Vojislav Kostunica a été proclamé président de la République Yougoslave. On le dit honnête et patriote, respectueux du droit, mais aussi nationaliste, partisan d’une « Grande Serbie ». Très remonté contre les Américains, tenu à distance par les Russes, salué par l’Union Européenne, il ne sera sans doute ni un partenaire facile, ni un partenaire docile. Mais la paix n’est pas en danger dans ce territoire.
Après la chute de Milosévic
La Roumanie renoue avec la Serbie
Par Mirian Chiriac à Bucarest
La chute de Slobodan Milosevic (1) a provoqué un gros soupir de soulagement en Roumanie voisine. L’euphorique couverture médiatique des évènements de Belgrade a rappelé les reportages au sujet du renversement, il y a dix ans, du dictateur communiste Nicolae Ceaucescu. « Tout régime défiant son propre peuple est appelé à tomber, exactement comme le régime de Ceaucescu est tombé », a déclaré le président roumain, Emil Constantinescu.

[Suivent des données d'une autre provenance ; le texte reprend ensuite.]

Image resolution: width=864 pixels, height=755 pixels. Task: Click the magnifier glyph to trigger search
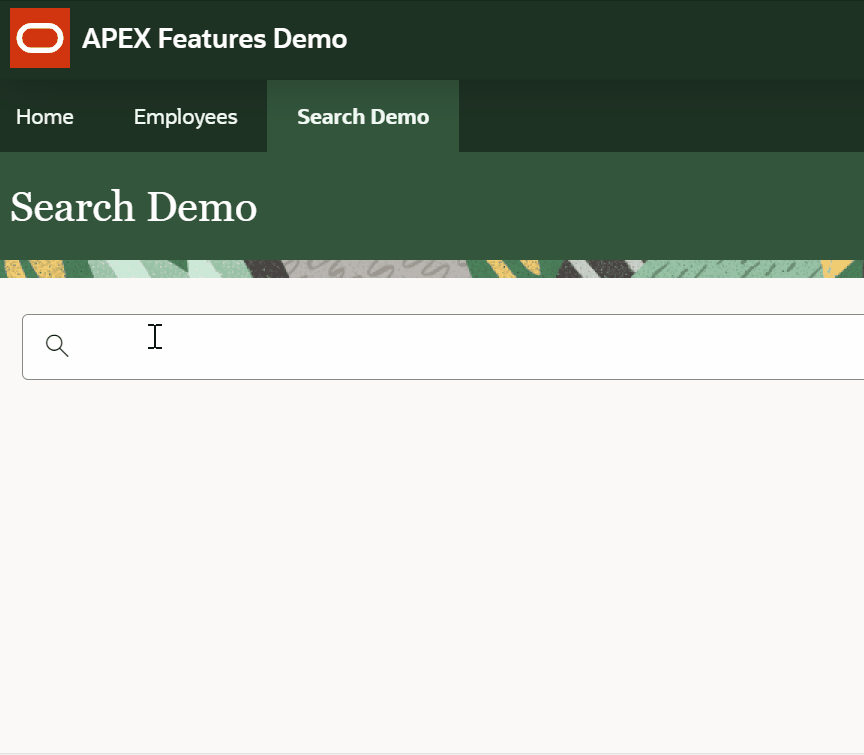pyautogui.click(x=57, y=345)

Petre Roman, le ministre des Affaires Etrangères s’est rendu à Belgrade le 12 octobre pour entamer le processus de reprise des relations détériorées entre les deux pays depuis que la Roumanie avait permis aux bombardiers de l’Organisation du traité de l’Atlantique nord (OTAN) d’utiliser son espace aérien pendant le bombardement de la Yougoslavie l’année dernière. « Le passé, c’est le passé », a-t-il déclaré. « Aujourd’hui la Roumanie et la Yougoslavie disposent d’une base très solide pour relancer des relations politiques et économiques ».
Les autorités yougoslaves ont demandé une aide immédiate pour empêcher une crise de carburant pendant l’hiver prochain. En effet, en raison des destructions de l’OTAN et de l’embargo européen, la Serbie a besoin d’environ 50.000 tonnes de d’essence et de 60.000 tonnes de gazole par mois, dont la moitié doit être importée. répondant rapidement à la décision de l’Union Européenne de lever les sanctions, la Roumanie, lors d’une session extraordinaire de son parlement qui a eu lieu le 12 octobre, a mis fin à l’embargo sur le pétrole.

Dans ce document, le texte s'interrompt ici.